将棋 AI を OSS にすることで、ユーザーと開発者とのコミュニケーションによって将棋 AI の開発が進む。ユーザーは開発に参加することが奨励される
将棋を愛しているから無償で貢献するのではなく、開発競争の中で OSS にせざるを得なかった経緯がある。好きだから無料でやってるわけではなく、結果的にそうなっただけ
羽生先生の発言は OSS の "文化的精神" を無視しており、開発者コミュニティに悪影響がある
しかし、 OSS は一定のライセンスの制約下でソフトウェアの再頒布や利用を許可しているに過ぎず OSS の利用者に「コラボレーションと共有の文化」が求められているわけではない。少なくとも法的には。
OSS の利用者がコミュニティへ貢献する行動はよく見られるけど OSS という枠組みがそれを前提としているわけではない。すごく意地の悪い言い方をすると、やねうらお氏は今まで自分が利用した全ての OSS の開発に貢献してきたのだろうか?(この文章に煽る意図はなく、OSS の開発者と利用者の関係においてコラボレーションや共有が前提とならないということを主張するために敢えてこのような表現を用いました)
やねうらお氏に刺さったのは羽生先生の以下の発言と考えられる。
このような流れが自然にできたのは、オープンマインドのAI開発者が多くいたことが大きかったのだと思います。将棋をこよなく愛する開発者のみなさんは、将棋ソフトの開発で稼ごうと思っている人たちが少ないのです。そのため、開発したプログラムを自分のスキルを披露する場として捉えて公開し、私たちが将棋AIを使うためのアプリも無償で公開してくれています。
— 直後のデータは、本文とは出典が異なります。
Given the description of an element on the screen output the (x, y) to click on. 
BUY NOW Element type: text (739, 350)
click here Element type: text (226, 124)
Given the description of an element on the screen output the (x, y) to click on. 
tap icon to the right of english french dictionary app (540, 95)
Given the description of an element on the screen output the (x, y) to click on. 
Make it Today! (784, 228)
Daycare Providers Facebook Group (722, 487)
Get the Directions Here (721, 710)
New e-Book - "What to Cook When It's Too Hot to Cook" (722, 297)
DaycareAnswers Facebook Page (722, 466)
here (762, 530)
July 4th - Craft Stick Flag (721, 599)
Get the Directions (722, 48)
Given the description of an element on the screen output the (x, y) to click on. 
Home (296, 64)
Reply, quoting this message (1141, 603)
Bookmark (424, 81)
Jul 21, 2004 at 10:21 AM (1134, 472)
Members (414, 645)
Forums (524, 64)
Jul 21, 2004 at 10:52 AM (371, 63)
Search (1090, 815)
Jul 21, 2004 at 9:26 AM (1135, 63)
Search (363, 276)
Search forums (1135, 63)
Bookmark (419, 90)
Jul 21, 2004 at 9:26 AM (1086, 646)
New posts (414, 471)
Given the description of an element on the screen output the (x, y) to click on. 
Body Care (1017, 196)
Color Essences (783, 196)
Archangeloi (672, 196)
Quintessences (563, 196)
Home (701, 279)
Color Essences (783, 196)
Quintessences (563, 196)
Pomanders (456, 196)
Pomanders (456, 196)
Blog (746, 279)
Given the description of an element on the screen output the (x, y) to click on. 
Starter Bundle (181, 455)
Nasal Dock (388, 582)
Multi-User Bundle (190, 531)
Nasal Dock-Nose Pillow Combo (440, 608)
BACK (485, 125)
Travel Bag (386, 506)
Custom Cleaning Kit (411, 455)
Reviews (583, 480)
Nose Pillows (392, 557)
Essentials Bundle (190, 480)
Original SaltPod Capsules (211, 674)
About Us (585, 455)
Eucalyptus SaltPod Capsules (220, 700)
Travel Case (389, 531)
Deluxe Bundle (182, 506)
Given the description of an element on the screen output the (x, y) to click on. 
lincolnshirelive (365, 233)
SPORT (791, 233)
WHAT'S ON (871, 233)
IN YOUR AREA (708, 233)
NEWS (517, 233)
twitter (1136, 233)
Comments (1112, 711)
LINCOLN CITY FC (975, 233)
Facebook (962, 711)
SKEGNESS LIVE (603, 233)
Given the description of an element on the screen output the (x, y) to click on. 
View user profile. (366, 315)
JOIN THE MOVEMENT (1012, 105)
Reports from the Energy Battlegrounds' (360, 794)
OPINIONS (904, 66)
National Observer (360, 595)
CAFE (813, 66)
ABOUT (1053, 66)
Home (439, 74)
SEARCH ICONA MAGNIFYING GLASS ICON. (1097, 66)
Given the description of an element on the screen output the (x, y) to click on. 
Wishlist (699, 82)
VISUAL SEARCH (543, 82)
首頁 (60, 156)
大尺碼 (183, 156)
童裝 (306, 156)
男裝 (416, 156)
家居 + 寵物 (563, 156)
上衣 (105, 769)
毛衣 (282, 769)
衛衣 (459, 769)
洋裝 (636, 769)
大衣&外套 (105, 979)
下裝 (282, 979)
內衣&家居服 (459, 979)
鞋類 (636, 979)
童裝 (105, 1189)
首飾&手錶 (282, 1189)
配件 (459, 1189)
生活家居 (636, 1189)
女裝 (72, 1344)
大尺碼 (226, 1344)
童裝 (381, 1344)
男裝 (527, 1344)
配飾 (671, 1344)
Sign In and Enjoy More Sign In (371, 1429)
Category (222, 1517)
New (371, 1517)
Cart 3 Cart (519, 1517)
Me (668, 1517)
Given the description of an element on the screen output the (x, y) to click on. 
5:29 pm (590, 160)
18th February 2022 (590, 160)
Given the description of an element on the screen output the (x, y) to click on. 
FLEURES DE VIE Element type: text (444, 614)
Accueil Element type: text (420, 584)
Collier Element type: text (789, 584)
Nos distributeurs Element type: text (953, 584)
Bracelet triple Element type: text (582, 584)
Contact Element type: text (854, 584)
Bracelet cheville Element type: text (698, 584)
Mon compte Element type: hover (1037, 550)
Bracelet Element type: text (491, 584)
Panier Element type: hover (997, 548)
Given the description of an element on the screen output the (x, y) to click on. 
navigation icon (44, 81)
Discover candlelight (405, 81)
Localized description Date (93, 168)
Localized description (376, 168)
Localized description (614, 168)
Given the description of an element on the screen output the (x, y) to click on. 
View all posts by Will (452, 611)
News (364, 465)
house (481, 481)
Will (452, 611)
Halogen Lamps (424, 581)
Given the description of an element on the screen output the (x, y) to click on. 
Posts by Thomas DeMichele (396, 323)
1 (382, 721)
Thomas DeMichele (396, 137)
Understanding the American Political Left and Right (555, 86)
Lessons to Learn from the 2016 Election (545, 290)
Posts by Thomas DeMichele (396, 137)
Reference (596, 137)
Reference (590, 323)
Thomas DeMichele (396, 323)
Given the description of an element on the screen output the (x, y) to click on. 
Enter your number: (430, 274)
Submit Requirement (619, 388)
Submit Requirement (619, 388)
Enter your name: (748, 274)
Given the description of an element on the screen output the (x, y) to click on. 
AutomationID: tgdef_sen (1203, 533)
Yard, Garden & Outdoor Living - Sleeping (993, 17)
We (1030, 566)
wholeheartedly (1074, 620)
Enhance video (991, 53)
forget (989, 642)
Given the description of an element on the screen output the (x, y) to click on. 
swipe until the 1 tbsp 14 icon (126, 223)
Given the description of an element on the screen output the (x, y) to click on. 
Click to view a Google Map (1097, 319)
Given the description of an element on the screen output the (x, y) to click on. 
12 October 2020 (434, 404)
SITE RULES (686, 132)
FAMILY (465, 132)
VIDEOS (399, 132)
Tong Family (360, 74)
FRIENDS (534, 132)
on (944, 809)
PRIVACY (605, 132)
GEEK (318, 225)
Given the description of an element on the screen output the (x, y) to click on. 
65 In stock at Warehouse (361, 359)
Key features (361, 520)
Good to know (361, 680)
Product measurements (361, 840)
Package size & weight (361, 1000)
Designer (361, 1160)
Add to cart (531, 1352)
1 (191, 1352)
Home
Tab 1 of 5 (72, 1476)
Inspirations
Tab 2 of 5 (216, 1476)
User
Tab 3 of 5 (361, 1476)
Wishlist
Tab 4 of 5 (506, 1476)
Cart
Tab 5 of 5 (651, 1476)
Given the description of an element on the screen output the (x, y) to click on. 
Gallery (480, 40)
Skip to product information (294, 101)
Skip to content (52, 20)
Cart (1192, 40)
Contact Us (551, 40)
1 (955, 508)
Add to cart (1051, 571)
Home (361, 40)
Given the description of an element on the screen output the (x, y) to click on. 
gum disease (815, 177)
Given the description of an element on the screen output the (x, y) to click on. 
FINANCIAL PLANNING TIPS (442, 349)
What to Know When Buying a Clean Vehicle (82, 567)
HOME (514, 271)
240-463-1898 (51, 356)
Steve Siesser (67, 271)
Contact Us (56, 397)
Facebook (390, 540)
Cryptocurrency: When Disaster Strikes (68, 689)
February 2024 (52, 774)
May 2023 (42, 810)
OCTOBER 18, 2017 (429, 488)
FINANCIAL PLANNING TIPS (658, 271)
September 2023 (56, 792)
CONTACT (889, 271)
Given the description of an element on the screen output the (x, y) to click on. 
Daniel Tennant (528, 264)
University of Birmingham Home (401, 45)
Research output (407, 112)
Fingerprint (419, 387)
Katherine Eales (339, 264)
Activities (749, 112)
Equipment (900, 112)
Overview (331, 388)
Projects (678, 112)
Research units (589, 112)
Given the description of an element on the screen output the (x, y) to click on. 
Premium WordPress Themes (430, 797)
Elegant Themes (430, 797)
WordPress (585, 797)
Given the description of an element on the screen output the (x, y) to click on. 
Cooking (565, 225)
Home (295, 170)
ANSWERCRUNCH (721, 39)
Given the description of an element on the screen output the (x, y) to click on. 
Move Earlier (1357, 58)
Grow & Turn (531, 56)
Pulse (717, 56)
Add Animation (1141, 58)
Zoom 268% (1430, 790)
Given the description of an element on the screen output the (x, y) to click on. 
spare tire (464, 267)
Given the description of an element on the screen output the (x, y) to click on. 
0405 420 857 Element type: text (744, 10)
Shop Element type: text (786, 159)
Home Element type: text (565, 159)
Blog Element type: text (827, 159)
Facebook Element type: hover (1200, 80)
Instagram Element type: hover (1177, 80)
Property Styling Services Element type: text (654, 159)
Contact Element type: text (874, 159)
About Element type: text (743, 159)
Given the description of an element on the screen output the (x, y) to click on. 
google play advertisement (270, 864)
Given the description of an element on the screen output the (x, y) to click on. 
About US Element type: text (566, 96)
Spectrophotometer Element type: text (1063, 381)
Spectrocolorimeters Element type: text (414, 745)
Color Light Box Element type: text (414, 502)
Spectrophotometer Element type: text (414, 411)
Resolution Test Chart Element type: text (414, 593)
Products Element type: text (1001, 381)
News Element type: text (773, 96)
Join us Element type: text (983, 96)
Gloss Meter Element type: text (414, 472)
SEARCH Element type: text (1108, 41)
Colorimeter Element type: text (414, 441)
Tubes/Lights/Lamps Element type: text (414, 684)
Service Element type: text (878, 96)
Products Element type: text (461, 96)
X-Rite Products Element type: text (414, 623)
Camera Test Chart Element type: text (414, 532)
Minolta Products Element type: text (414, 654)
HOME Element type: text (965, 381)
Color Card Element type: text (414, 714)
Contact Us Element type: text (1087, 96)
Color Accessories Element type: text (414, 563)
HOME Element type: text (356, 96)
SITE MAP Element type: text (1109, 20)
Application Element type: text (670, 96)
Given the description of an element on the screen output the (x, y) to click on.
上記の発言に対して火元の記事「サンタ逃亡のお知らせ」でやねうらお氏は以下のように述べている。
いやいや。将棋をこよなく愛している(愛すべき)なのは、プロ棋士であるあなたたちであって、その将棋をこよなく愛しているあなたたちは、ノーギャラで将棋を指しているのですか?違いますよね。
私としては、将棋AIの開発自体は楽しいのでギャラが発生しようがしまいが続けていきたいとは思っていますが、かと言って「(エンジニアのあなたにとって)将棋AIの開発、とても楽しいやろ?楽しいからタダでええやろ?」と将棋AIのユーザーに言われちゃうと、それは違うんじゃないかなーと思います。それは将棋をこよなく愛するプロ棋士が将棋を指してギャラをもらっているのと同様の理屈です。本職のプログラマーはいかにプログラミングが好きであろうと、プログラムを書いたならギャラは発生すべきではあります。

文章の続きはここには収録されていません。